Screenshot grounding data

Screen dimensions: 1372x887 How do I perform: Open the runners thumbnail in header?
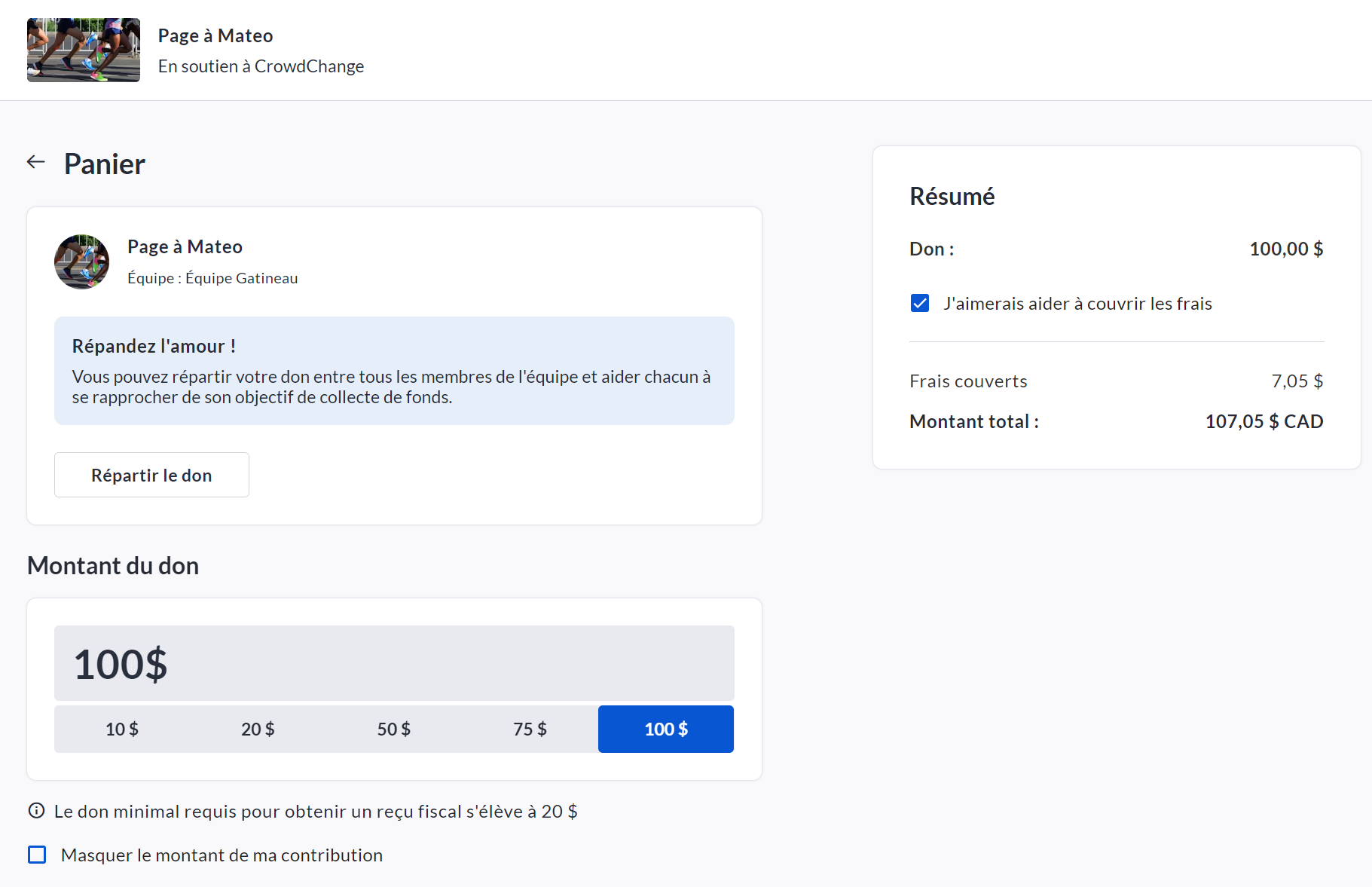(x=84, y=50)
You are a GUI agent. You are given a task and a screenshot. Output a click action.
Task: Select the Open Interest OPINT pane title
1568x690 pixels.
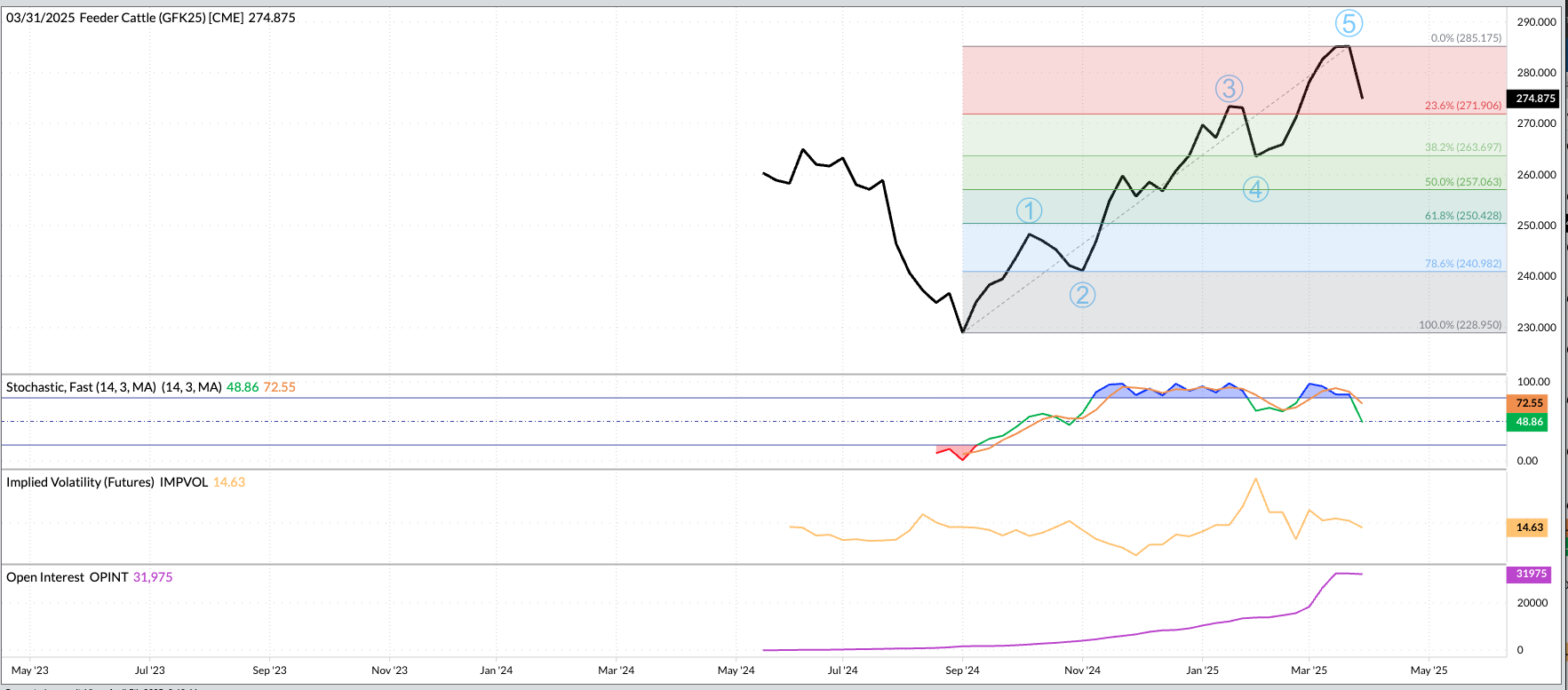click(x=68, y=577)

- **Exercise directions**
Please output, exactly and with no pictures, only the lines from the one containing "You are a GUI" through the final line of the records above.

- **Reply to the exercise**
You are a GUI agent. You are given a task and a screenshot. Output a click action.
Task: Select the Open Interest OPINT pane title
1568x690 pixels.
click(x=68, y=577)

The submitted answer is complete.